Third, tax avoidance contributes to tighter government budgets. The less fiscal space governments have in which to maneuver, the more limited they are in their response to labor market disruptions driven by technology. Lower skill workers are losing out in the face of automation, because their skills do not complement new technologies. Job tenure is decreasing and work in the digital gig economy often has no social protections. These trends are more pronounced in advanced economies, where technology is more widespread. However, this situation is not dissimilar to that of the 2 billion people who work in the informal sector, predominantly in low- and middle-income countries. Worldwide, governments need bigger budgets to invest in expanded social protection and better education that enables people to compete in the global economy. Aggressive—albeit legal—tax planning is the last thing governments need in this environment.

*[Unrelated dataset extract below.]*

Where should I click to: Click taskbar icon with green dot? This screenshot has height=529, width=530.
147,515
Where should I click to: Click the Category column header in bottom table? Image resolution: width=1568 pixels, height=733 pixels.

Ensuring governments capture a meaningful portion of corporate gains needs to become a development priority, particularly as large digital companies move into emerging markets. Low income countries on average collect the least amount of tax as a proportion of GDP. They also, however, have the greatest financial burden when it comes to financing the human capital and social protection investments needed to adjust to the changing nature of work.
The international community has taken great strides in recent years to reduce opportunities for tax avoidance. The OECD Base Erosion and Profit Shifting (BEPS) initiative, launched in 2013 and involving more than 115 countries, negotiated the most comprehensive package of measures to reduce profit shifting to-date. Certain measures, if fully adopted by governments, would better align profit and taxes with the location where value is created, and the package includes guidelines on transfer pricing. However, the initiative has put off solutions for the digital economy until 2020.
Multilateral, or at least regional, solutions to corporate tax avoidance are the best option to deal with digital business, if consensus on the details is possible. But while we wait, people are getting impatient and governments are getting desperate. The United States’ 2017 tax reform included a minimum tax on intangible assets and the United Kingdom announced late last month that it will target “established tech giants” through a tax on digital services revenues if the BEPS initiative fails to deliver in 2020. Several countries, including India, Italy, and Spain have plans to do the same. Many more countries may follow suit before BEPS can produce a solution.
This shouldn’t come as a surprise. The political economy surrounding global corporate tax reform presents major challenges. In the meantime, however, unilaterally imposed digital taxes represent a potentially significant revenue stream for governments. What’s more, in targeting only the largest of digital firms, just like UK, politicians risk very little—for most countries, those firms are foreign. The political economy of unilateral digital tax seems far easier for governments to deal with.